# Timeseries Classification with the `sert` Python Package

**Author:** Amin Shoari Nejad &nbsp;&nbsp;&nbsp;&nbsp;&nbsp;**Date created:** 2023/09/04

In this notebook, we demonstrate how to utilize the sert package for time series classification. The process includes data loading, preprocessing, model instantiation, training, and evaluation.

# 1. Imports

Assuming that you have installed the sert package, we can import the necessary modules.

In [2]:
from sert.models import TimeSERT
from sert.preprocessing import SeqDataPreparer
from sert.datasets import ts_classification
from sert.losses import WeightedCrossentropy

- **TimeSERT**: This is one of the primary classes of the `sert` package, suitable for both time series classification and multivariate forecasting. In this notebook, we'll use it for time series classification.
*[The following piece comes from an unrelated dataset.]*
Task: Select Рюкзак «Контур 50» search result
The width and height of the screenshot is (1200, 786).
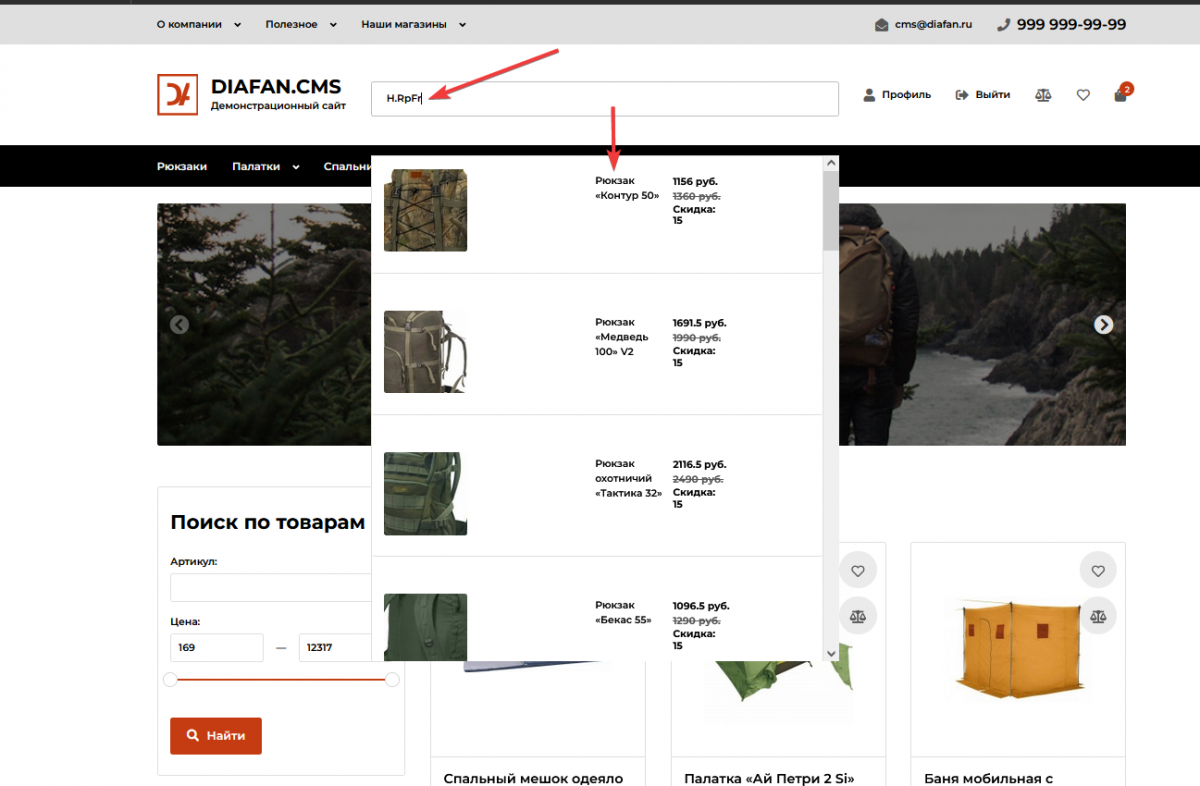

- **SeqDataPreparer**: This class assists in preparing data for time series classification. Models within the `sert` package expect data in a particular format, and `SeqDataPreparer` facilitates this transformation. It employs the same `fit_transform` and `transform` syntax found in scikit-learn.

- **ts_classification**: This function creates a thousand irregular time series of varied lengths. Specifically, both the number of observations and their respective times are randomly determined. 30% of these time series are chosen at random to be anomalous, signifying the presence of an outlier. The function returns the time series data and labels, with "one" indicating a time series containing an outlier and "zero" otherwise. The objective is to train a model that can discern whether a time series is anomalous. Users can adjust various parameters of the function, like the number of time series or the balance ratio. For comprehensive details, invoke `help(ts_classification)`.

- **WeightedCrossentropy**: This is a custom loss function for training models, essentially a weighted iteration of the crossentropy loss function. The weights can be adjusted to balance the loss function. For instance, in situations where data is skewed, the loss function might be weighted to prioritize the underrepresented class. In this notebook, we'll utilize this loss function for training, though we won't assign varied weights to the classes.


# 2. Load the Dataset

Our sert package conveniently provides a time series classification dataset for demonstration purposes.

In [2]:
X_train, X_test, y_train, y_test = ts_classification()
X_train

Unnamed: 0,id,time,value,var_name
0,0,1.220307,0.886436,var1
1,0,6.661911,0.281329,var1
2,0,10.291603,0.532506,var1
3,0,14.312799,0.546110,var1
4,0,16.673076,0.836684,var1
...,...,...,...,...
37432,699,85.584778,0.156501,var1
37433,699,89.386548,0.604532,var1
37434,699,92.356314,0.609343,var1
37435,699,94.740727,0.075573,var1


In the next step we'll use the `SeqDataPreparer` to transform the data into a format suitable for training. 

# 3. Data Preprocessing

In order to feed our data into the **TimeSERT** model, we need to perform some preprocessing steps. Specifically, we'll convert the data into a list of numpy arrays suitable for the model. We utilize the `SeqDataPreparer` class for this, which accepts a single argument: `token_capacity`. This represents the maximum number of observations (a.k.a tokens) expected in the training data. 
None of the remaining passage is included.